╭──
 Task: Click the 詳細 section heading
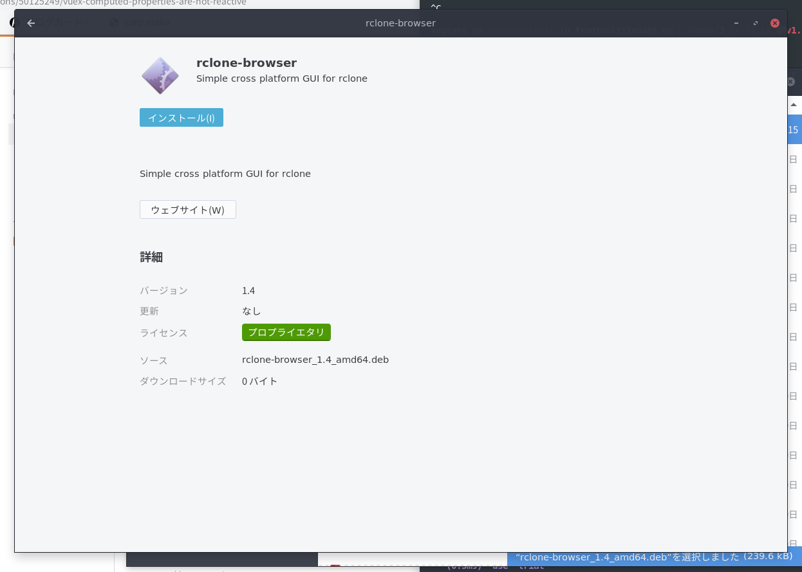151,257
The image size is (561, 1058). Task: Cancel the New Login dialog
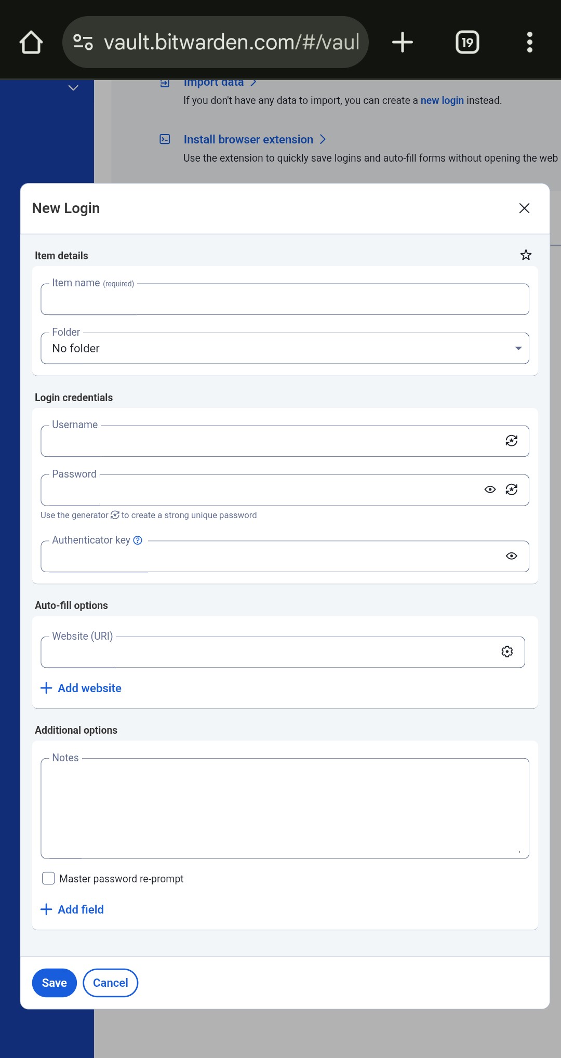(110, 983)
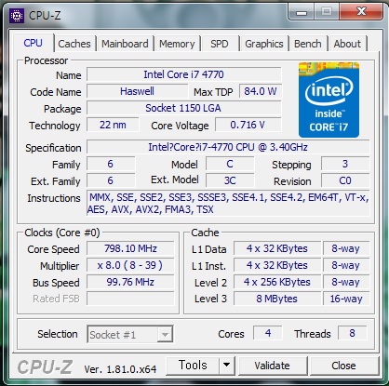The height and width of the screenshot is (386, 389).
Task: Click the Tools button
Action: click(x=193, y=366)
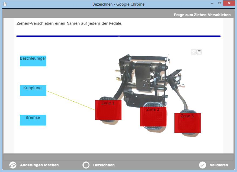Select the Beschleuniger label box
The image size is (237, 172).
pyautogui.click(x=33, y=61)
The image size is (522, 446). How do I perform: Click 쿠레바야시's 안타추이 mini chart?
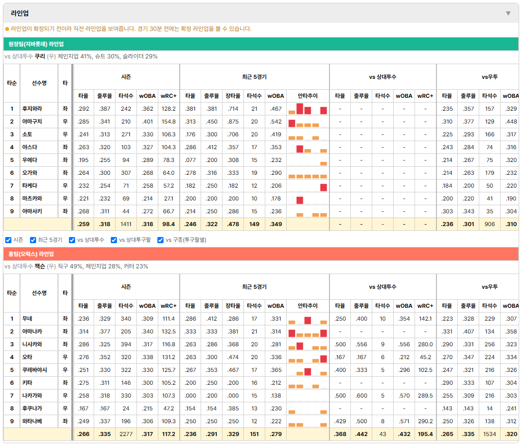point(308,370)
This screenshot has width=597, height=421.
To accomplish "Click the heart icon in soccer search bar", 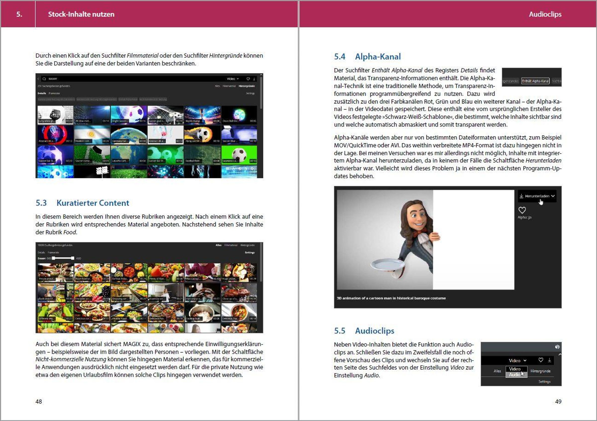I will tap(248, 79).
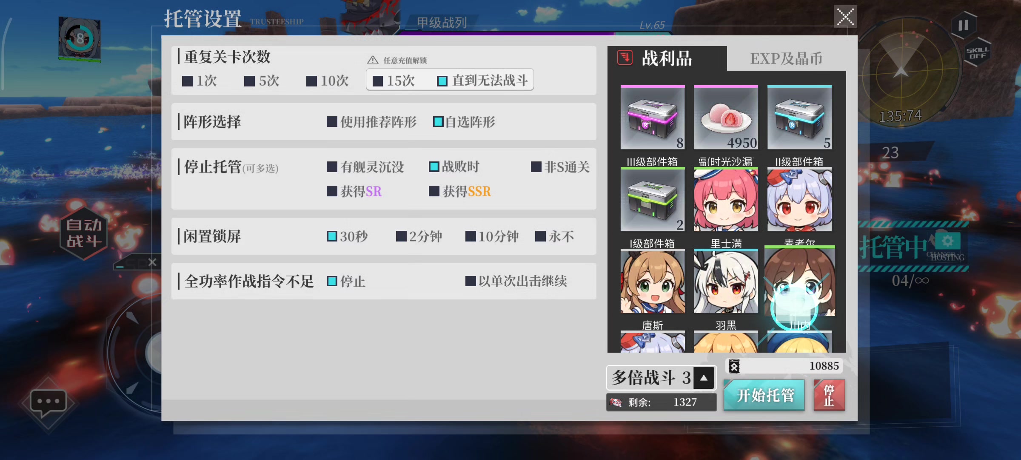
╰──
• **Problem to work on**
Please reproduce the records word for word, from the first line up to and including the line with "point(308,370)", leaving out the pictures.

• **Solution to this task**
 Task: Click the 詳細 section heading
151,257
The image size is (561, 1058). Task: Cancel the New Login dialog
(110, 983)
The height and width of the screenshot is (386, 389).
Task: Click the Tools button
Action: click(x=193, y=366)
Select the Beschleuniger label box
The image size is (237, 172).
pyautogui.click(x=33, y=61)
The image size is (522, 446). How do I perform: Click 쿠레바야시's 안타추이 mini chart?
point(308,370)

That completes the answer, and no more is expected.